New Delhi, March 21: A co-mutawalli (trustee) of the Muslim Wakf of 350-year-old "TeelyWali masjid" of Lucknow approached the Supreme Court on Saturday opposing a PIL which alleged that the government cannot make a law to curtail the right to approach the court to reclaim the religious place.

Wasif Hasan moved the top court by filing an application in the pending PIL of advocate Ashwini Kumar Upadhyay and sought to intervene as a party in the case. Seeking dismissal of the plea filed by Upadhyay in the apex court, Hasan said the co-mutawalli of the mosque has been fighting a case in a Lucknow court where Hindus are claiming that there existed a temple before the masjid came into being. Uttar Pradesh CM Yogi Adityanath Orders Removal of Illegal Religious Structures Built Along the Roads.
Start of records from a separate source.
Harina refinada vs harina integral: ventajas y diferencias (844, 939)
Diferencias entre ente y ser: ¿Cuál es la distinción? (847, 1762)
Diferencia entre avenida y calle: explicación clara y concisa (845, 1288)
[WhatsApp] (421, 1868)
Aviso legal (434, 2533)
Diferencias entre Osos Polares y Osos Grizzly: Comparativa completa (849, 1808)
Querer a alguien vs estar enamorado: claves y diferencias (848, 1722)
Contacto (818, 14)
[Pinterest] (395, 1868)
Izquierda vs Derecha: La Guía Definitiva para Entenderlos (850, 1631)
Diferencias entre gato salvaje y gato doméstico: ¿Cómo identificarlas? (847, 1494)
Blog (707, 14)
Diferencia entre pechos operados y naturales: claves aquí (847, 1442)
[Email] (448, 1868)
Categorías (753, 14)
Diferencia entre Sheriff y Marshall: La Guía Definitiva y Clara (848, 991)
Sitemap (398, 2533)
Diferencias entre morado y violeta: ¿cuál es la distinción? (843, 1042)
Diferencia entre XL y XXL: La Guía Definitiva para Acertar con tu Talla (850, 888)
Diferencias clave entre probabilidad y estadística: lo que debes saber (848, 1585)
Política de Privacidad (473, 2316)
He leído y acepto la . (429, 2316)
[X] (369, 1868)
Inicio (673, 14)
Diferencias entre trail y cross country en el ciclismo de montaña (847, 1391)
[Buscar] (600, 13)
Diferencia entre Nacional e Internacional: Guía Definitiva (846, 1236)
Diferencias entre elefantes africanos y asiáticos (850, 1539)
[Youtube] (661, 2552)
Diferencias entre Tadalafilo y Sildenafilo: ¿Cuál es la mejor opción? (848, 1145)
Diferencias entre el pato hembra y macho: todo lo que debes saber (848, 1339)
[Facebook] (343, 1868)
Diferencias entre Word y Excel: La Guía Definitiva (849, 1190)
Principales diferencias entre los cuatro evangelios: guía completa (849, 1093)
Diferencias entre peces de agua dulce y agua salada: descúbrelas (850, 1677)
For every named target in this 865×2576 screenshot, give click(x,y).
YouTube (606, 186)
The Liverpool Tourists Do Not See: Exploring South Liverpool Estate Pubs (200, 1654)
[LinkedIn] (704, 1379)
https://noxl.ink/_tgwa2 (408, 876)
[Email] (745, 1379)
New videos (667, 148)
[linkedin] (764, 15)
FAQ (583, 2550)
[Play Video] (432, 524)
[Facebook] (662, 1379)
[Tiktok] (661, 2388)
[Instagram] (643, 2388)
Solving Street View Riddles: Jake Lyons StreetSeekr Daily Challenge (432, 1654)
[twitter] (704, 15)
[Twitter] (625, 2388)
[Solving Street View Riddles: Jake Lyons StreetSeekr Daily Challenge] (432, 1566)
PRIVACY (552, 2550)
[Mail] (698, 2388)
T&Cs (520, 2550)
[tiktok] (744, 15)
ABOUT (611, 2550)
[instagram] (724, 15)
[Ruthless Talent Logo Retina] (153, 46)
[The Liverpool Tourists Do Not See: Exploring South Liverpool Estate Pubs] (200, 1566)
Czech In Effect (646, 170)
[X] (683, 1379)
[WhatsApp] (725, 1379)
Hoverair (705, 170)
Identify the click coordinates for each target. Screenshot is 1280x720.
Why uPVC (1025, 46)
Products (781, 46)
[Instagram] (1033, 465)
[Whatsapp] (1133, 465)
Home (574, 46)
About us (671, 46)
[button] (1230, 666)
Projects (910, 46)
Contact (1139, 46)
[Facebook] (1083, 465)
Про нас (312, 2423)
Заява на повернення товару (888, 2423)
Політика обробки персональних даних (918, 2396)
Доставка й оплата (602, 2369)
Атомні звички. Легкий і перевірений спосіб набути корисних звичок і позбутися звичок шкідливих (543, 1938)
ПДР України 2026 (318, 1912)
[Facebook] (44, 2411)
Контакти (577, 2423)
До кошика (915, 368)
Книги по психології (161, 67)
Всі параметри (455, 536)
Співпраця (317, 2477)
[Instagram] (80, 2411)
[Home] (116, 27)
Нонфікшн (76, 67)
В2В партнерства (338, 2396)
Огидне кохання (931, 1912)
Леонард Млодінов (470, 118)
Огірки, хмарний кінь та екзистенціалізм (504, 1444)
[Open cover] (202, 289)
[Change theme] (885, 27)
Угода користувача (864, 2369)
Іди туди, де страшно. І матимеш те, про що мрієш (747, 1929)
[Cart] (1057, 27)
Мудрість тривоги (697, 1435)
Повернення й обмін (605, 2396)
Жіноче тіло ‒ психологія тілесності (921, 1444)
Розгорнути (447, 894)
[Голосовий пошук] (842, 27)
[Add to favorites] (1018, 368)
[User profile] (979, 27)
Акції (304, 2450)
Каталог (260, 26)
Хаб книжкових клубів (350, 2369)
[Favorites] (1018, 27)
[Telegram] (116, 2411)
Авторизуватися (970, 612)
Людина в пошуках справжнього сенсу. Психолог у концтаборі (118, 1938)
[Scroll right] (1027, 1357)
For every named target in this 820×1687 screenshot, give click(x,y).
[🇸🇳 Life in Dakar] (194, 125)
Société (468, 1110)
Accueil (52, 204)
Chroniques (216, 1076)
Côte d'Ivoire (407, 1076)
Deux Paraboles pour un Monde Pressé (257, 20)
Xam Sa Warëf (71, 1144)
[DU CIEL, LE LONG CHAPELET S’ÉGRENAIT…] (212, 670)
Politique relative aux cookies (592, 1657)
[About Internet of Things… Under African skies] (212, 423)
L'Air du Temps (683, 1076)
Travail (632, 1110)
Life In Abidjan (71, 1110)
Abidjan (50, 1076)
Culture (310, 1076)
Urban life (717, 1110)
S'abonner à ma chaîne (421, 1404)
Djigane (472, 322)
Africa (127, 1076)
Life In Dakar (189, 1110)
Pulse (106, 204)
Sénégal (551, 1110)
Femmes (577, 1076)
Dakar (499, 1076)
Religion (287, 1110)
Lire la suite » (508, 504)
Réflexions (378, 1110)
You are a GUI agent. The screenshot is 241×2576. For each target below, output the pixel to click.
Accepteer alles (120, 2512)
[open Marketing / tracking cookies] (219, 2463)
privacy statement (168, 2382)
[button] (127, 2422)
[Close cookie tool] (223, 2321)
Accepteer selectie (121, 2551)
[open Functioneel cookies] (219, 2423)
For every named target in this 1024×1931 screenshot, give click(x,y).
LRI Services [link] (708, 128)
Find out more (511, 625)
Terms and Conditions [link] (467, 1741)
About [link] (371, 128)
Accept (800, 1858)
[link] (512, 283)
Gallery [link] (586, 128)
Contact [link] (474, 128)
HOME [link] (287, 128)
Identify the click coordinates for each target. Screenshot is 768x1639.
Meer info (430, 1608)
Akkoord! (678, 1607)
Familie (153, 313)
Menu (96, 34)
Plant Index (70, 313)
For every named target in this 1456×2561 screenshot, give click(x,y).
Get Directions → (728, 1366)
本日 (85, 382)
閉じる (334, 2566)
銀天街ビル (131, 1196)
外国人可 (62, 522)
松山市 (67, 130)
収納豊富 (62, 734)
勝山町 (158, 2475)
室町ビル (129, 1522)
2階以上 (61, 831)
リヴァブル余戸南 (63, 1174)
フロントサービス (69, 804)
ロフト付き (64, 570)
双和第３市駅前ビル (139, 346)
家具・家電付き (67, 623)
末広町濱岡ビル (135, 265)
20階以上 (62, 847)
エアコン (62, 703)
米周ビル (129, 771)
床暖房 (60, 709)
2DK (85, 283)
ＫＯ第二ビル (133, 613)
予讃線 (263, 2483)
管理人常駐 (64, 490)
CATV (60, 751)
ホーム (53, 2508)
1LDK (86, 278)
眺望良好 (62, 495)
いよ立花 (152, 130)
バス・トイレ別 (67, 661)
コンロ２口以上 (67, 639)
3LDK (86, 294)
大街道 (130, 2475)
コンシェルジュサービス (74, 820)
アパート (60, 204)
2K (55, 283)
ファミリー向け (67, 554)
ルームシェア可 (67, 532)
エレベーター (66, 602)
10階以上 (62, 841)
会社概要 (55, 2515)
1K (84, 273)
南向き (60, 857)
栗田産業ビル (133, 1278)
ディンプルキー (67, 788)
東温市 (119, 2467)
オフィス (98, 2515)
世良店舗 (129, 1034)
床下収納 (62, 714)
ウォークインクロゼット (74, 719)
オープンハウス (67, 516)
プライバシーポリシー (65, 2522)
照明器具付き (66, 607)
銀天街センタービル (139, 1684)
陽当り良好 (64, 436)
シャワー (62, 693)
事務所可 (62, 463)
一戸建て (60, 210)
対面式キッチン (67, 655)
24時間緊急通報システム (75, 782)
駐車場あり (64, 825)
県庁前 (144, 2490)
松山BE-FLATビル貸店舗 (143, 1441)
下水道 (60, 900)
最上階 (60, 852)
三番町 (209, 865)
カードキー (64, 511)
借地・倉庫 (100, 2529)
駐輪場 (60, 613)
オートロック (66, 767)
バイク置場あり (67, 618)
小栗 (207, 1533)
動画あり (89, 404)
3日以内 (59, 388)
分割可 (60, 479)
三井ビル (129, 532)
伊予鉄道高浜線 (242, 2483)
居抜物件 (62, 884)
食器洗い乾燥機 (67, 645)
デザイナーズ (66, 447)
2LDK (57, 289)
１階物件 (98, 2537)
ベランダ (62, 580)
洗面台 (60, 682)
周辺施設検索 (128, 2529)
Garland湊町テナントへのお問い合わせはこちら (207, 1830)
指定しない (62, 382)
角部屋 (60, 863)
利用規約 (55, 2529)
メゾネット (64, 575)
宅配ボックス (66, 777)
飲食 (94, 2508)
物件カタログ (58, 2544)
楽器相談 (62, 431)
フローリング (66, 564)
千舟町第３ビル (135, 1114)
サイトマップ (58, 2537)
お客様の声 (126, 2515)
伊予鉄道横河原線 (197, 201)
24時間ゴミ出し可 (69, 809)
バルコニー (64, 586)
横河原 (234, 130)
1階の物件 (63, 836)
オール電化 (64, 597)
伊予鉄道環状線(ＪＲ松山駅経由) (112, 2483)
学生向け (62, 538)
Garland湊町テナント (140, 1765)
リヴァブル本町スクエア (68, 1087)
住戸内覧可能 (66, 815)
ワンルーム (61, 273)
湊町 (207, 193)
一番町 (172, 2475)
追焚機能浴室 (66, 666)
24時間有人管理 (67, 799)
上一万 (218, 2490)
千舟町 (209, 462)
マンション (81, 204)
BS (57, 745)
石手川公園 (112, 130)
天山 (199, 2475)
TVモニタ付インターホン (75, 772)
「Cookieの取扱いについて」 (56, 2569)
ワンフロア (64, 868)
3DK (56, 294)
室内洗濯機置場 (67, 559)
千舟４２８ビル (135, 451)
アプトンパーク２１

Earlier, the apex court had agreed to examine the controversial provisions of the Places of Worship (Special Provisions) Act, 1991 which provided that except the Ram Janmbhoomi-Babri masjid dispute no similar dispute related to a religious place can be reopened in a court of law.

The main PIL has challenged provisions of the 1991 law prohibiting the filing of a lawsuit to reclaim a place of worship or seek a change in its character from what prevailed on August 15, 1947.

The petition has alleged that the 1991-law creates an "arbitrary and irrational retrospective cut-off date of August 15, 1947, for maintaining the character of the places of worship or pilgrimage against encroachment done by fundamentalist-barbaric invaders and law-breakers".